Young women are reclaiming their space in the music scene. They’re empowered, and opening up the dialogue of diversity in our industry. This is the reason it’s so important to recognise and celebrate that. Joining this conversation were Holly Pereira, music writer and assistant venue booker at Howler, as well as Angela Christian-Wilkes, a music writer and former senior producer at Casual Band Blogger. We talked reclaiming the ‘fangirl’ and consciously supporting women in music.
This episode was originally recorded just hours after the 2016 LISTEN Conference, which Holly and Angela were in attendance at. If you’d like to know more about LISTEN, you can visit their website.

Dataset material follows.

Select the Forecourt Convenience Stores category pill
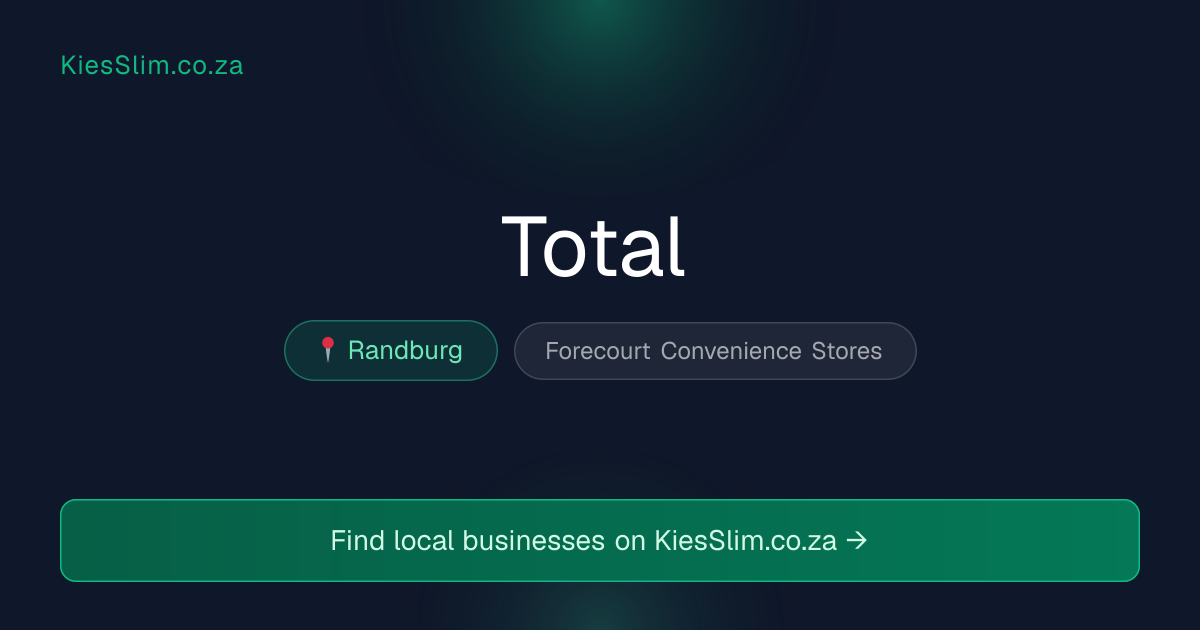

Listen To The Full Chat Here:
A Playlist Curated By Holly:
Jen Cloher – Strong Woman
If you need a song to make you feel like a powerful, unstoppable woman, this is it. Jen’s candidness has always impressed me but the lyrics on her new album are like reading diary entires – it’s both inspiring and intimidating! I love the passion in her delivery of the last lines of this song, ‘kia kaha’ is Māori for “be strong.” I remind myself of this daily.
RVG – That’s All
Pretty much one of the few songs I can’t listen to without crying. It’s such a great example of songwriter Romy Vager’s evocative lyricism. I love the journey this song takes me on, and the release towards the end. I don’t think a song could be any more perfect.
Wet Lips – Hysteria
This song is like a giant ‘fuck you’ to every man who’s felt entitled to give you an opinion you never asked for. My favourite line is “I’m a sponge, dry sponge, fill me up, I’ll suck you up”. It’s classic Wet Lips sarcasm at its finest. Grace Kindellan’s vocals are killer on this one, and the guitars are electrifying – adding a real hardiness to the song.
Cable Ties – Cut Me Down
This song makes me feel ready to take anything and anyone on. So many people will try and take you down for being passionate and unrelenting about something but it’s important to send them a message like this. “I’m not crazy, I’m just not backing down” pretty much sums that up. Jenny McKechnie’s vocals remind me so much of Corin Tucker from Sleater-Kinney and that is a very good thing.
The Go-Betweens – People Say
The Go-Betweens are such a timeless, flawless band and this song is my favourite of theirs because it got me through my final year of uni when I was a bundle of anxiety and nerves. The song has nothing to do with conquering those feelings (I don’t think, you’d have to ask Robert Forster!) but it was comforting to me because it felt like it was articulating something that I needed to hear.
Terrible Truths – See Straight
Terrible Truths are renowned for punchy songs that are usually under 2 and half minutes. I love seeing them live, I’ve seen them quite a few times and just love them because they really deliver. Their songs have so much energy. Seeing them play live is really invigorating – they’re a band I’m always up the very front for.
A Playlist Curated By Angela:
The Jezebels – City Girl
I have a LOT of emotions tied to this song. I used to listen to it before I moved to Melbourne and it’s all like… “you’ll be a city girl soon.” There was this moment when I saw them perform this at The Croxton, where I was just sobbing. Hayley Mary has been an feminist idol of mine since I was 14.
Mallrat – Tokyo Drift
I’ve just been digging Mallrat so much recently. I really love this song because it’s got a bittersweet feeling to it and it reminds me of friends I’ve left behind in Canberra.
Hayley Kiyoko – Feelings
Something about Hayleys, huh. ‘Feelings’ is a bit grubbier and groovier sonically than a lot of her stuff, but just as gay. Watch this space because she’s going to destroy the world of pop real soon.
Alexander Biggs – Figure It Out
I love me some Alex Biggs and this song is just… nice and warm? It makes me feel like everything is going to be okay. On a more personal note, watching Biggs grow and kick goals gives me a lot of faith in the music community. An amazing folk supported by amazing folk.
K. Flay – It’s Just A Lot
I could list of reams of songs that have helped me get through this year, yet this one sums up the vibes from all of them. K. Flay captures the restlessness and panic and fear that comes with all the life and death and growth and falling that hits you when you stop being sheltered. I love this a lot.